In this project we experimentally studied the behavior of light and matter on the timescales, at which their fundamental properties are being formed. We wanted to find out how fast do some of the fundamental physical phenomena occur, and what exactly governs these critical timescales.
Using linear and nonlinear ultrafast terahertz (THz) spectroscopy as an experimental method, and semiconductors, metals and graphene as material systems, we investigated the key fundamental critical-timescale processes, which underly modern electronics technologies, and are of great fundamental interest at the same time.

Among many other results, we have achieved a number of significant breakthroughs, which led to publications in Nature research journals (4 such papers in total). Below I highlight two of them.

1) Using our method of nonlinear THz spectroscopy, we have established that the conductive properties of graphene on technologically relevant ultrafast (picosecond and faster) timescales are fully governed by the thermodynamic balance maintained within its electronic population, which at all times can be considered as a thermalized electron gas. Our finding, in particular, explains the operation speed barrier for current generation of ultrafast graphene transistors, and paves the way to breaking this barrier. This result has been published in Nature Communications, see Ref. [14] in the list of publications.

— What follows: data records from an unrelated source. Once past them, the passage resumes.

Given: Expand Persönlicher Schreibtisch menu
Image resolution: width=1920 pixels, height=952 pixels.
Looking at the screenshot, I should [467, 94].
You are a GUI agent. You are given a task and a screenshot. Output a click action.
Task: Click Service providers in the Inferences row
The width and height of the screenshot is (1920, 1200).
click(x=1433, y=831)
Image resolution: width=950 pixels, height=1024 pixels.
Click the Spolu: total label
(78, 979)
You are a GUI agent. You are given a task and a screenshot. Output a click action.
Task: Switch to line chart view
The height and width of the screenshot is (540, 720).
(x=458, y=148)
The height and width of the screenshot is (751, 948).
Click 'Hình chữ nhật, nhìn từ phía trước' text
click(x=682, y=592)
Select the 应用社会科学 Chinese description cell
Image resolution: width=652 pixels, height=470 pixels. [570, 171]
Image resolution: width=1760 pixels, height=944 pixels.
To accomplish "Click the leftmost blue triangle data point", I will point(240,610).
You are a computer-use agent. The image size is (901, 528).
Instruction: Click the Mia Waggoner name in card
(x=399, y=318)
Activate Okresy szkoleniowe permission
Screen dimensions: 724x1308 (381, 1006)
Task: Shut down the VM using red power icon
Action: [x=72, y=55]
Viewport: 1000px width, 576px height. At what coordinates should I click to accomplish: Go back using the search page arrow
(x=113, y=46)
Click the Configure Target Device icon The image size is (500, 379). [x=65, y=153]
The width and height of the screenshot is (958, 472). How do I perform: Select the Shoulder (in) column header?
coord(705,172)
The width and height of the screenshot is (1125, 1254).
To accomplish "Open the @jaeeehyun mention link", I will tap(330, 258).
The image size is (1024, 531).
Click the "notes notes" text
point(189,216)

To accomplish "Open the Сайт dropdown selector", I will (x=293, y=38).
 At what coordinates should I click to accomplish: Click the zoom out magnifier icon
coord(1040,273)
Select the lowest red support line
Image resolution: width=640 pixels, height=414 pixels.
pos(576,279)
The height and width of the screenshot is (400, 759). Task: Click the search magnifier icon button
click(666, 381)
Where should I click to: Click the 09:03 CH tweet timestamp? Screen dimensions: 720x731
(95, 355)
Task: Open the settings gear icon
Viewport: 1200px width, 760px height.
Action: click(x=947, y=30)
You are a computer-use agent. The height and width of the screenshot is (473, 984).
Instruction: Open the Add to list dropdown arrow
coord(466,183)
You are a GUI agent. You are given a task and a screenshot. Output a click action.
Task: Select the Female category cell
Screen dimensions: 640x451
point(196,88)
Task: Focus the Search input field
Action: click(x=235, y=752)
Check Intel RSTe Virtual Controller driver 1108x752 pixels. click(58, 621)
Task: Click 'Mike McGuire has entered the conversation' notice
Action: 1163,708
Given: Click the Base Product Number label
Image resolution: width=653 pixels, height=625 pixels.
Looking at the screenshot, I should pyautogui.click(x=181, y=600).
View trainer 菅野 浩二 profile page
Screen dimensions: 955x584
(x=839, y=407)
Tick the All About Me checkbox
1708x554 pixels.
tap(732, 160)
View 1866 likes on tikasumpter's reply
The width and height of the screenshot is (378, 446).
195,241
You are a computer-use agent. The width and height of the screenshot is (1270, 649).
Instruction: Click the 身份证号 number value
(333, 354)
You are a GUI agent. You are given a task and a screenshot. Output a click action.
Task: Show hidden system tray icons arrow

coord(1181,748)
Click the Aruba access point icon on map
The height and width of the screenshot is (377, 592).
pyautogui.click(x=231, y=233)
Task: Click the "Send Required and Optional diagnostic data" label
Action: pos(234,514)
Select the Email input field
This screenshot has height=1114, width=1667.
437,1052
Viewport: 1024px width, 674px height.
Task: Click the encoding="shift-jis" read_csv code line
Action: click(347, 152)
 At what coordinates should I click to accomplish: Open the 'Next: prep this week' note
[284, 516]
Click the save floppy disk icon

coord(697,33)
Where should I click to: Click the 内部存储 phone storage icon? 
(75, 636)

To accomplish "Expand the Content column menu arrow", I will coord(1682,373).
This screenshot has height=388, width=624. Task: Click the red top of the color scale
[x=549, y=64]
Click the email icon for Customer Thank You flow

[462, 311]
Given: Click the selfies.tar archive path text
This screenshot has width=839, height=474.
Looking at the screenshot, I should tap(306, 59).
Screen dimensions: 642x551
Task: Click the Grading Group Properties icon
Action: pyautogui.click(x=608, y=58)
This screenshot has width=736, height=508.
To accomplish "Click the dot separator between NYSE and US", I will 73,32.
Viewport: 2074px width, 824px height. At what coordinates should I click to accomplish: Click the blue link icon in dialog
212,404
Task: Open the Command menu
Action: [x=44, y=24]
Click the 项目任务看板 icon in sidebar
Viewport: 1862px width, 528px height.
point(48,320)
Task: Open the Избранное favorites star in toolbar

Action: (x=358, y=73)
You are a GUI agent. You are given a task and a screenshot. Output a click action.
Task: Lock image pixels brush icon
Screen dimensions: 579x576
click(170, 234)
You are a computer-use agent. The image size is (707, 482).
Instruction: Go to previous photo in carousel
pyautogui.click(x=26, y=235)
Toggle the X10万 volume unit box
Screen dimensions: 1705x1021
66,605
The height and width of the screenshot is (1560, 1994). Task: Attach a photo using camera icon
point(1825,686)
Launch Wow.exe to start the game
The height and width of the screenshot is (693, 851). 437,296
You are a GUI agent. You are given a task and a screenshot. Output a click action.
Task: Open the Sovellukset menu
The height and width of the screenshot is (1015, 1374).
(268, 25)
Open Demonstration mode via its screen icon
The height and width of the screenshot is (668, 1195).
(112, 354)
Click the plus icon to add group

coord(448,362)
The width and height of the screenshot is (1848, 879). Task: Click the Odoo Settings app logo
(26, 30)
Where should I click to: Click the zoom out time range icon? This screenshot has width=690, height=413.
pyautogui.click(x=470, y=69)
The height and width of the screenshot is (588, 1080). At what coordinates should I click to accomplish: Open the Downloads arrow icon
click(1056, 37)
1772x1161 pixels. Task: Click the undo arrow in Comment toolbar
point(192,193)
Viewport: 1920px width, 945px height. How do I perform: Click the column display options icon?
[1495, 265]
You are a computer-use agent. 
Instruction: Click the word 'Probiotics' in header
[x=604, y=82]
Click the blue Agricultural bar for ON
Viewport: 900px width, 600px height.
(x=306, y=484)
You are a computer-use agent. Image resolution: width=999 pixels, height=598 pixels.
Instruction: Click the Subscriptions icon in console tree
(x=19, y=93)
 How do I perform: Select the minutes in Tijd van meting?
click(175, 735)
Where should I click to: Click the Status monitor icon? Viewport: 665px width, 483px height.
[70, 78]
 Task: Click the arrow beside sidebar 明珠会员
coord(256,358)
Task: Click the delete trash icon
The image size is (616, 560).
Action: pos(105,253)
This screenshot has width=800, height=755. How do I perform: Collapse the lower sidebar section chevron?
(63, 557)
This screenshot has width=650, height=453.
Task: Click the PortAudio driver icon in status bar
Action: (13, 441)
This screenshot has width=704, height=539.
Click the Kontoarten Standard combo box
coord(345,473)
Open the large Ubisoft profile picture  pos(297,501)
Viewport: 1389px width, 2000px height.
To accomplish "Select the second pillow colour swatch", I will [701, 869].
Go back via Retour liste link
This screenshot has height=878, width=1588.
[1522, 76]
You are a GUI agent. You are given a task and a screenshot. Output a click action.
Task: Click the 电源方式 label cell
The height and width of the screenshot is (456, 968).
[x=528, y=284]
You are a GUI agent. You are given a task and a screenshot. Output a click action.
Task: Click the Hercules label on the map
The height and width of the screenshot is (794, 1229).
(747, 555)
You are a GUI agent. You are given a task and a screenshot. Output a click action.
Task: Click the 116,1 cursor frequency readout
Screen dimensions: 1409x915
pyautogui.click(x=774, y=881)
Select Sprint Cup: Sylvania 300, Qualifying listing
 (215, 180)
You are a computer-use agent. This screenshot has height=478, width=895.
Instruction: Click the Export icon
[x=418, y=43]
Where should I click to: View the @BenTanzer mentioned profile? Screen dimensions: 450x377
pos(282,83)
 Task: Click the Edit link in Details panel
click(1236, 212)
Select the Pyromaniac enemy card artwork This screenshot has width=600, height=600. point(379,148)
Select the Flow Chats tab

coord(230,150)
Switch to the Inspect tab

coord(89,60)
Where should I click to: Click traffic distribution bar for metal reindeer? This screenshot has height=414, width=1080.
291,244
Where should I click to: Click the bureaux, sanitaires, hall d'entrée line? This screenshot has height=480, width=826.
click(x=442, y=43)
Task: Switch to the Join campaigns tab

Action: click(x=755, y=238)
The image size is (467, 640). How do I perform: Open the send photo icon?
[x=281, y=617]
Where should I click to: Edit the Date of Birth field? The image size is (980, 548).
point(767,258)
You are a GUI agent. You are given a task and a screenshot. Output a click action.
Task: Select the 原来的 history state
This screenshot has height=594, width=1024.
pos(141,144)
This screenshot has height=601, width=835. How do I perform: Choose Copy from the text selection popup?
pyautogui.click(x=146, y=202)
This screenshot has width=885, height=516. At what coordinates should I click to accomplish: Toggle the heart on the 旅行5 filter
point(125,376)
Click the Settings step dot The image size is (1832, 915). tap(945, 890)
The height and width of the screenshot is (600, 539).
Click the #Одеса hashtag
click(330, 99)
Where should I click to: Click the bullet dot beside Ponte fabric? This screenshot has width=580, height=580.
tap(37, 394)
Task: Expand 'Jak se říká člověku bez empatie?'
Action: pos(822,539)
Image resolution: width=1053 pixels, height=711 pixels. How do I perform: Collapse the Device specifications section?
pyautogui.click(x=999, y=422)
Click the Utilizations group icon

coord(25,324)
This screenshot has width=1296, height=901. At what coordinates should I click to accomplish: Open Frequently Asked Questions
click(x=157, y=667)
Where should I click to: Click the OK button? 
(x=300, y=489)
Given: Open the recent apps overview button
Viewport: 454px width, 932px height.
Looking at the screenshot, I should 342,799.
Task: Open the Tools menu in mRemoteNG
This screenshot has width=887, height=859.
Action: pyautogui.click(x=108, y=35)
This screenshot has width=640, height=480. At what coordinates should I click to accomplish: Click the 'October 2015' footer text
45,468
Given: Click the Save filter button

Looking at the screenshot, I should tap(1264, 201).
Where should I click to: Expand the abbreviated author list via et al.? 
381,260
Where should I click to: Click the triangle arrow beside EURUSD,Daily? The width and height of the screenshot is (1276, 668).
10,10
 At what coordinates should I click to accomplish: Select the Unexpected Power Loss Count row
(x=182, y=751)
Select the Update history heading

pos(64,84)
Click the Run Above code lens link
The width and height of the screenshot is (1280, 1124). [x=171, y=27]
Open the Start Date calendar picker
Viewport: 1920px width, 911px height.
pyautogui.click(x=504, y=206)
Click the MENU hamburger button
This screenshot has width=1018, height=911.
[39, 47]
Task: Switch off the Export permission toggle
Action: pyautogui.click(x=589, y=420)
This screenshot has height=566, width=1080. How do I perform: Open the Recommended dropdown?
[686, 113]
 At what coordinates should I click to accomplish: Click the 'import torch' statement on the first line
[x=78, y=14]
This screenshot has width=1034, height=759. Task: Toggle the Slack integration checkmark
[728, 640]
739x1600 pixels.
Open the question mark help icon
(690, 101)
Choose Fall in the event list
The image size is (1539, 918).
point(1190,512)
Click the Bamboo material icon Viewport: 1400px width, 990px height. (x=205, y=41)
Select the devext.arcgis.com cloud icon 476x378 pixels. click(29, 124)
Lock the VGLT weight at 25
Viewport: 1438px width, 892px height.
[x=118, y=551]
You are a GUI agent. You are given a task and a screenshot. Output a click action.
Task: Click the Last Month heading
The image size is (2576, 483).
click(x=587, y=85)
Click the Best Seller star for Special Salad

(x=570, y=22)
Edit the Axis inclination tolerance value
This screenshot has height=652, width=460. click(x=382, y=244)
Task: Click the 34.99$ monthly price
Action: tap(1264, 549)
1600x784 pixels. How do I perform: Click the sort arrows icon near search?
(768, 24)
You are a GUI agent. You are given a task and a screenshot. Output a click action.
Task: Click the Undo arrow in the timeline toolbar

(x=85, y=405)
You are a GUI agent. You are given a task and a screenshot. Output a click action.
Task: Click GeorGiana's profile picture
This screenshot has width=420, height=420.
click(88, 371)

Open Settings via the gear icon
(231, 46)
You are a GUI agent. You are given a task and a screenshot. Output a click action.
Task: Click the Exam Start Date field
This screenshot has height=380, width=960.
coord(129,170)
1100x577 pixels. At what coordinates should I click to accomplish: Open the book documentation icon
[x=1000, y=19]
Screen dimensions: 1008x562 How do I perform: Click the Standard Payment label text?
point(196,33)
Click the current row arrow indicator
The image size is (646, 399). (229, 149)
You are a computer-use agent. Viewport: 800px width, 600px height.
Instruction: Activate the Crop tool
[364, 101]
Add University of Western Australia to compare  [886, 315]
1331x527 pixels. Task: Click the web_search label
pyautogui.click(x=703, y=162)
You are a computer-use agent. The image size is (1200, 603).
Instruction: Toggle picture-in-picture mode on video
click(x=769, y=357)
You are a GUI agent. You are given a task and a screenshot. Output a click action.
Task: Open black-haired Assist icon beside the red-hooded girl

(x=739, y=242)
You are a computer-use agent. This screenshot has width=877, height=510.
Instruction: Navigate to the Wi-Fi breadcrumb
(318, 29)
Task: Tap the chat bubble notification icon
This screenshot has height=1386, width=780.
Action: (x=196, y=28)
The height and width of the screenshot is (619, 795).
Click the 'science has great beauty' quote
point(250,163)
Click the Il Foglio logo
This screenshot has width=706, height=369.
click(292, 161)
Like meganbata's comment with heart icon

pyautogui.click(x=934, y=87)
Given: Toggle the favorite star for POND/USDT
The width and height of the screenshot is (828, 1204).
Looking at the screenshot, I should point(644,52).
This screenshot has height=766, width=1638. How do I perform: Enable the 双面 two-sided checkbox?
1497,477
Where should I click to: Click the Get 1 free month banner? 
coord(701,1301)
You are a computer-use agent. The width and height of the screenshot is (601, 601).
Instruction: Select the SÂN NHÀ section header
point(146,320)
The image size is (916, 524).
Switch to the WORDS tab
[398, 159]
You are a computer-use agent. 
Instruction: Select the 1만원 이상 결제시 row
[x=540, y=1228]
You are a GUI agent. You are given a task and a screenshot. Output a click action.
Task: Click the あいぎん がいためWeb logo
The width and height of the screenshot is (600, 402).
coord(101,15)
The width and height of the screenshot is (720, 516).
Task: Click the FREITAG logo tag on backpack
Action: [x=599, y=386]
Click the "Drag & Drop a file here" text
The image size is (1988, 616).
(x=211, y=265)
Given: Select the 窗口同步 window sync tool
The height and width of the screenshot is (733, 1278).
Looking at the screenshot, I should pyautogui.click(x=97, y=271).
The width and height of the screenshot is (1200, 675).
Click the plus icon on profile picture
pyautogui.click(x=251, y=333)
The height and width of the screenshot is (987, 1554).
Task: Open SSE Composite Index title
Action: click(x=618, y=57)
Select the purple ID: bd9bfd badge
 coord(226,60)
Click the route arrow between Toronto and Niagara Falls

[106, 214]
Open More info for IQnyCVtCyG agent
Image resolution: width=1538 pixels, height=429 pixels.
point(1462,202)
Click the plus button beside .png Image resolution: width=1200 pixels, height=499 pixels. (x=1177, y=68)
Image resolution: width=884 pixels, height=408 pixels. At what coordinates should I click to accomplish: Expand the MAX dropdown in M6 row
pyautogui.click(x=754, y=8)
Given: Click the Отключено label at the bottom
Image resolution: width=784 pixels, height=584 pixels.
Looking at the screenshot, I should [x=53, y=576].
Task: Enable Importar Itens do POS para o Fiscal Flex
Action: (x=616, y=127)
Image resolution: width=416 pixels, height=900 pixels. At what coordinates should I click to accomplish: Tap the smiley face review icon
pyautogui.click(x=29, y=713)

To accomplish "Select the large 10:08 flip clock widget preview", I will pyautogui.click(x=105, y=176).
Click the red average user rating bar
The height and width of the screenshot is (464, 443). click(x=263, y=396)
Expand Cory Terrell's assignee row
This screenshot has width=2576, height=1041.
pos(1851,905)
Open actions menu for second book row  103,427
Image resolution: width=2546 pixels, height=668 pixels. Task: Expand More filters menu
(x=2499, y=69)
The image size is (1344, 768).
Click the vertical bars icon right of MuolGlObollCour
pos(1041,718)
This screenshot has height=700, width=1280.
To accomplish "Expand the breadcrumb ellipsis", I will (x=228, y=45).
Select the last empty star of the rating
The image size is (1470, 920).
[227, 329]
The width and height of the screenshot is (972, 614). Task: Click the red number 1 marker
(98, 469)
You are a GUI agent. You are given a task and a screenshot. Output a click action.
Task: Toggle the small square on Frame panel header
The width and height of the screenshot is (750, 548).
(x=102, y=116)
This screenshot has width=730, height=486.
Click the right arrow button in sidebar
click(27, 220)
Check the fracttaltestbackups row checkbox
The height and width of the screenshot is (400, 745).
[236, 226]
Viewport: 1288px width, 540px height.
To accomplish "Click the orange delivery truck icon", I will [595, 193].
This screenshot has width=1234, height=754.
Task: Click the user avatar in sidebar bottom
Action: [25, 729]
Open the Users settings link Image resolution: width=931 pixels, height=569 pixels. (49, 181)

2) Using our method of THz magneto-spectroscopy, we have been able, for the first time, to directly measure and spin-resolve the duration of elementary electric currents in ferromagnetic nanofilms. The overall electrical properties of matter is being formed on an extremely short timescale of elementary ultrafast acts of electrical conduction, which only last few tens of femtoseconds. Moreover, as a result of strong electron-electron correlations, these durations are different for the electrons with different spin orientations. Here, for the first time, we were able to observe these elementary currents, and to establish the timescales on which the conductive properties of ferromagnetic metals are being established. This result has been published in Nature Physics, see Ref. [15] in the list of publications.